EĞİTİM İŞ "CEZA DAVASI AÇARIZ" DİYEREK ATEŞ PÜSKÜRDÜ
Eğitim-Sen'den sonra Eğitim-İş sendikası da Eğitim-Bir-Sen'in okullara serbest kıyafetle gitme eylemine sert bir eleştiri getirdi. 81 ilin valisine uyarı yazısı gönderen Eğitim-İş, girişimi hukuk dışı olarak niteledi ve adeta gözdağı veren bir uyarı yaparak eyleme göz yumulması halinde sorumlu il valisinden okul müdürlerine kadar tüm kamu görevlileri aleyhinde ceza davası süreci başlatacağını bildirdi.
İşte Eğitim-İş'ten yapılan açıklama:
Eğitim ve Bilim İşkolu'nda faaliyet gösteren ve siyasal
iktidardan güç alan bir sendika, 18 Mart 2013 tarihinden itibaren
valiliklerin uygulanması konusunda gereken idari tedbirleri almakla
yükümlü olduğu kılık kıyafet mevzuatının bağlayıcı hükümlerini
tanımayacağını ilan etmiştir.
Onlarca yıldır siyasal bir talep haline getirilmesi nedeniyle
ülkede müthiş bir kutuplaşmaya neden olan hassas bir konuyla ilgili
olarak ortaya konulacak sorumsuz dayatma girişimine göz yumulması,
tüm kamu kurumlarını içine alacak sonu belirsiz bir kaosa neden
olacaktır.
Valiliklerin konuyla ilgili gereken idari tedbirleri almaması
durumunda kamu hizmeti sadece türbanla değil, şortla, çarşafla,
çember sakalla, sarkık bıyıkla, yırtık pantolonla, sarıkla,
poşuyla, eşofmanla, karın kısmı açık tişörtle de sunulabilecek,
böylece başıbozuk bir görüntü ortaya çıkacaktır.
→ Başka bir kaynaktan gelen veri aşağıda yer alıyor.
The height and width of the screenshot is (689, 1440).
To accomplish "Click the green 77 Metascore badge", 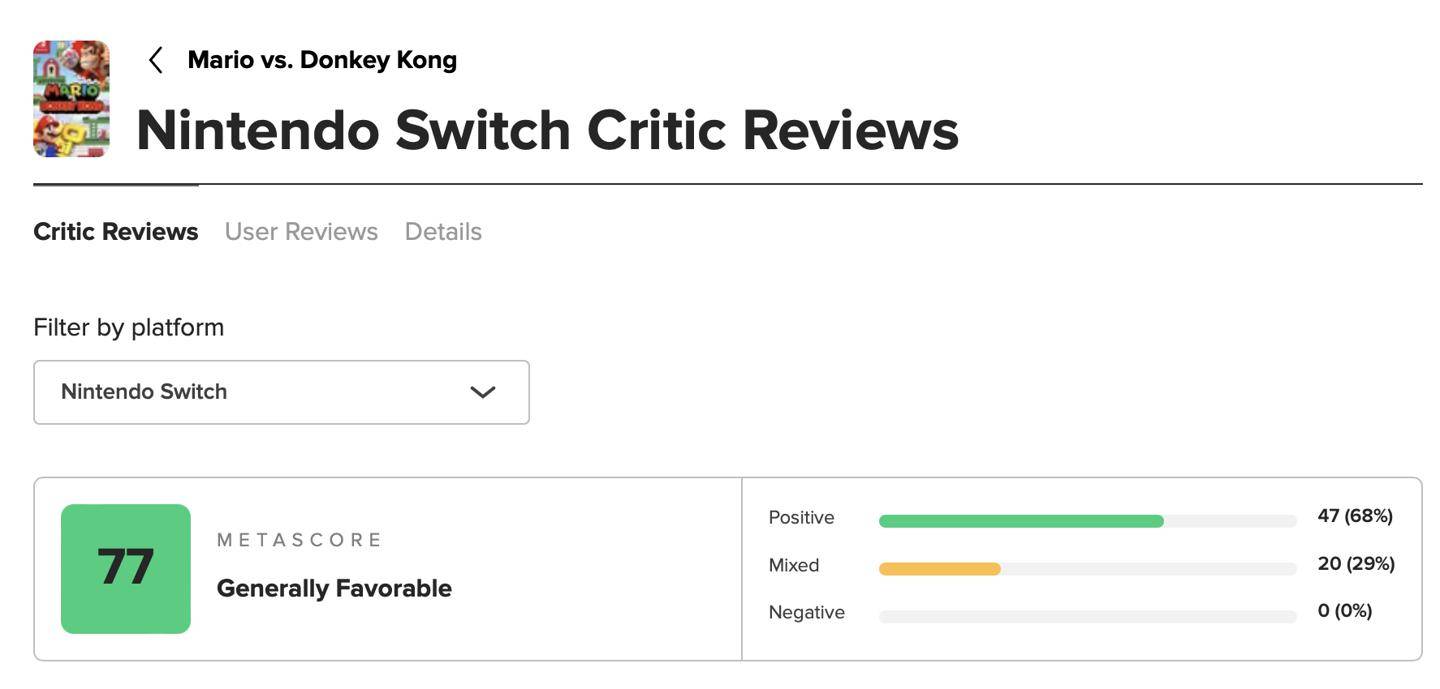I will coord(126,569).
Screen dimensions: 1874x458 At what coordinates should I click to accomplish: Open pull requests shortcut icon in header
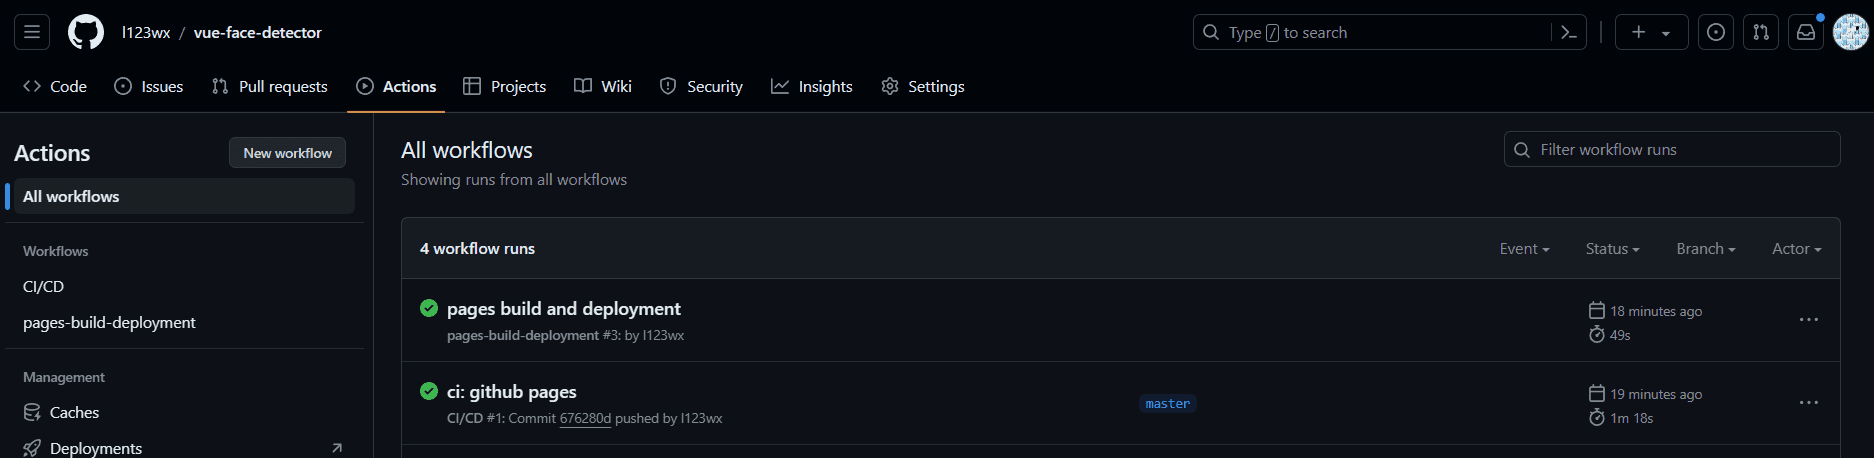[x=1761, y=33]
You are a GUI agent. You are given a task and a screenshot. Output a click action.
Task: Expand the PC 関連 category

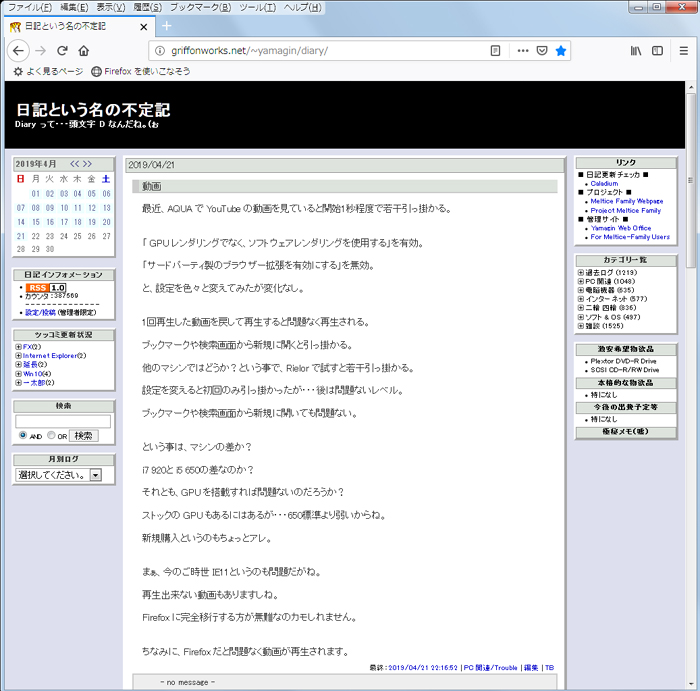pyautogui.click(x=581, y=281)
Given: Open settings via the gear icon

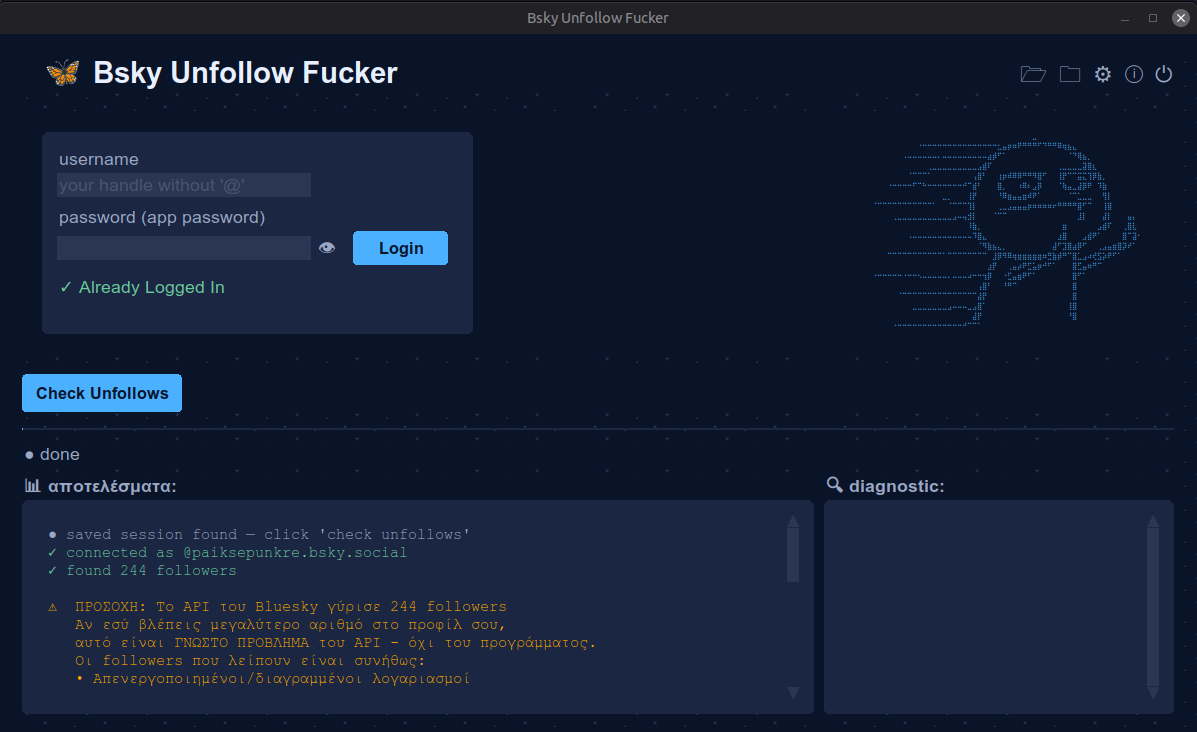Looking at the screenshot, I should pos(1103,74).
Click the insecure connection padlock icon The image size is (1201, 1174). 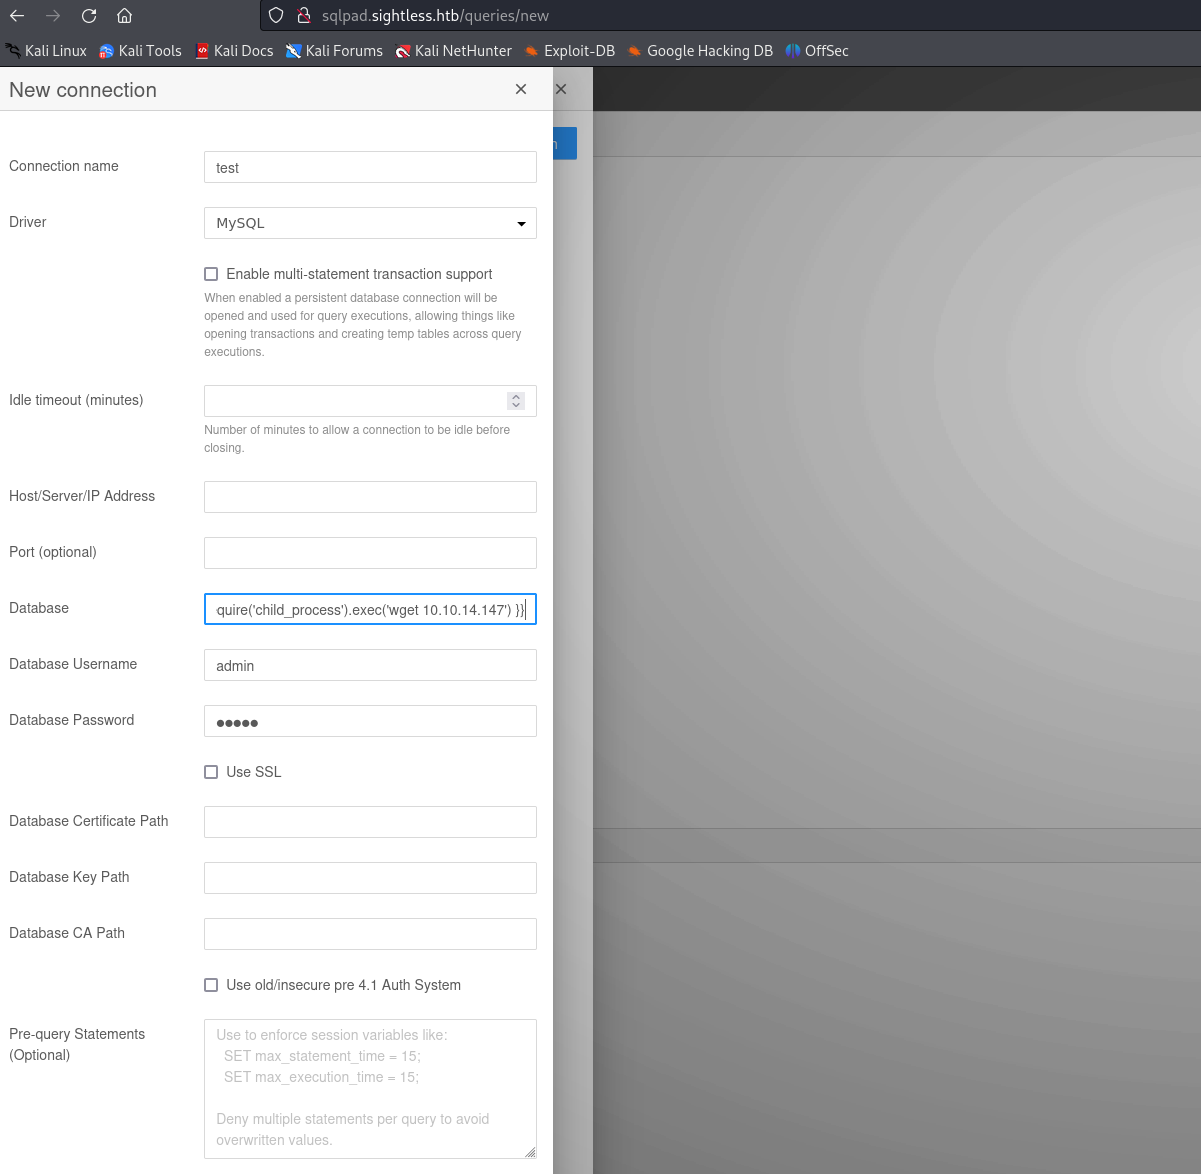[303, 16]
Eğitim-İş olarak 81 il valiliğine gönderdiğimiz yazıda, söz konusu
sendikanın hukuk dışı girişimine göz yumulması halinde sorumlu il
valisinden okul müdürlerine kadar tüm kamu görevlileri aleyhinde
ceza davası süreci başlatacağımızı bildirdik.